Annexin A2: a tissue plasminogen activator amplifier for thrombolytic stroke therapy

Abstract

Hemorrhagic transformation, incomplete reperfusion, neurotoxicity, and the short treatment time window comprise major challenges for thrombolytic therapy. Improving tissue plasminogen activator therapy has become one of the highest priorities in the stroke field. Recent efforts have been aimed at identifying new strategies that might enhance the thrombolytic efficacy of tissue plasminogen activator at the same time as reducing its associated complications related to hemorrhage and neurotoxicity. We believe that the combination of low-dose tissue plasminogen activator with recombinant annexin A2 (a tissue plasminogen activator and plasminogen coreceptor) might constitute a promising approach. Our pilot study using a focal embolic stroke model in rats supports this hypothesis.

Figure 1

Working model of fibrinolytic assembly on cell surfaces. In association with its partner protein, p11, annexin A2 is linked to the cell surface via calcium-dependent phospholipid-binding sites located within the four core domain repeats. The A2₂p11₂ heterotetramer binds tPA at the tail domain of annexin A2, while plasminogen appears to bind to residues within the fourth core domain of A2. Fibrinolytic assembly is a precisely orchestrated process that enhances the catalytic efficiency of plasmin generation.

Figure 2

Recombinant annexin A2 accelerates tPA-dependent plasminogen activation in vitro. A range of concentrations of tPA (1, 2.5, 5, 10 μg /ml) with or without the indicated concentrations of rA2 (0, 1, 2.5, 5 μg/ml) were added to wells of a 96-well plate. Plasmin activity was represented as fold plasmin activity relative to 1 μg /ml of tPA alone. The data are expressed as mean + s.e.m., n=4 per group. Reprinted with permission from J Cereb Blood Flow Metab. Copyright 2010, Nature Publishing Group.

Figure 3

tPA-rA2 combination therapy reduces hemorrhage volume in rats with ischemic stroke. Rats subjected to focal embolic stroke were treated at 4 hours with saline, standard high-dose tPA (10 mg/kg, H-tPA), or low-dose tPA (2.5 mg/kg, L-tPA) plus rA2 (5 mg/kg). The volumes of intracerebral hemorrhage ware quantified by hemoglobin assay at 24 hours after stroke. The data were expressed as mean + s.e.m., n=10, *p<0.05. Reprinted with permission from J Cereb Blood Flow Metab.

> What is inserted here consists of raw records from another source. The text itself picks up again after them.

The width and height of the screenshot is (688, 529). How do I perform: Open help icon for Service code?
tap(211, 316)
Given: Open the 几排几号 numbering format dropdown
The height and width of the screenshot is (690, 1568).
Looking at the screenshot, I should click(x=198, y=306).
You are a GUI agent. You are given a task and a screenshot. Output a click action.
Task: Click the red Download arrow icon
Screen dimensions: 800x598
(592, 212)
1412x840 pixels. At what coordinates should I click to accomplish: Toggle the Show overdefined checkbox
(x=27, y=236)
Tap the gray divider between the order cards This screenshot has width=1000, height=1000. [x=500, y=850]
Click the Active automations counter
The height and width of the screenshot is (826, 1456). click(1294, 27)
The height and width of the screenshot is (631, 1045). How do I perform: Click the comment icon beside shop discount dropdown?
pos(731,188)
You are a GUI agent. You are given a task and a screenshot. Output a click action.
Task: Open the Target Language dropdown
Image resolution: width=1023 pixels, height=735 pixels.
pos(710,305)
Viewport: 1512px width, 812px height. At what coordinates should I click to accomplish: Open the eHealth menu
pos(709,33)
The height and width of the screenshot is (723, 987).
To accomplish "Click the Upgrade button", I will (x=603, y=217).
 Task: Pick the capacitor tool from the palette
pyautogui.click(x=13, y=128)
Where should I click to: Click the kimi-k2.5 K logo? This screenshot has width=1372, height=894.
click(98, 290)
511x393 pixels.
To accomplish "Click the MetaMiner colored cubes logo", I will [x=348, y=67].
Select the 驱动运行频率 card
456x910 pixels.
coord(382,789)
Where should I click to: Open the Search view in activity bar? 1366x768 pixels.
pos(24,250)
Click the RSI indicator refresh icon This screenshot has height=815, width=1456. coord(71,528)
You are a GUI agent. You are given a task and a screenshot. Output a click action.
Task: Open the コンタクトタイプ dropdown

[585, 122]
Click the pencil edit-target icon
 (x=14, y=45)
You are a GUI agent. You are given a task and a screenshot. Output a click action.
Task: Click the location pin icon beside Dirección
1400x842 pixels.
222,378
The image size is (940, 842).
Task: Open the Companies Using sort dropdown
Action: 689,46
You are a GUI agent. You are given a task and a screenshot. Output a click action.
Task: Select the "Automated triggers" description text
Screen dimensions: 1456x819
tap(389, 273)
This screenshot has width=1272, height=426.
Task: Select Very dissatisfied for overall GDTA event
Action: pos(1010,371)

Copyright 2010, Nature Publishing Group.

Figure 4

Neurologic scores and infarction volume are improved in rats receiving combination therapy. Two groups of rats were treated intravenously at 4 hours after stroke with either saline or a combination of low-dose tPA (2.5 mg/kg, L-tPA) plus rA2 (5 mg/kg). A. Three days after the onset of stroke, neurological scores of two group rats were evaluated. B. Ischemic infarction size on hematoxylin and eosin-stained sections were examined in each group, *p<0.05, n=8 for saline and n=11 for the combination. Reprinted with permission from J Cereb Blood Flow Metab. Copyright 2010, Nature Publishing Group.

Figure 5

Working models for tPA-related thrombolytic stroke therapies. A. Conventional therapy with tPA alone. When delivered into the circulation, tPA complexes immediately with its high affinity inhibitor, plasminogen activator inhibitor-1 (PAI-1). Free tPA circulates only when the inhibitory capacity of PAI-1 has been exceeded. Free tPA can then bind to fibrin, where plasminogen will already be bound. Fibrin markedly accelerates the catalytic efficiency of tPA-dependent plasminogen activation, generating plasmin, which degrades the thrombus, and generates fibrin degradation products (FDPs). B. Combination therapy with tPA and recombinant annexin A2 (rA2). We postulate that injection of tPA with rA2 leads to the formation of a circulating complex. Two scenarios seem plausible. In the first, the tPA-rA2 complex would also bind plasminogen and activate it to generate rA2-associated plasmin. This complex could then interact with fibrin in a thrombus, and initiate its degradation, forming FDPs. Alternatively, rA2-associated tPA might interact directly with fibrin within the thrombus, and the tPA might then activate fibrin-bound plasminogen, and generate plasmin, which would then dissolve the thrombus, generating FDPs. Both tPA and plasmin would be relatively protected from their circulating inhibitors, plasminogen activator inhibitor-1 (PAI-1) and alpha₂-antiplasmin (alpha₂-AP), respectively. Because, in both scenarios, there would be less circulating free tPA that that seen with conventional therapy, the potential for restoration of blood flow without hemorrhage or neurotoxicity would be much greater.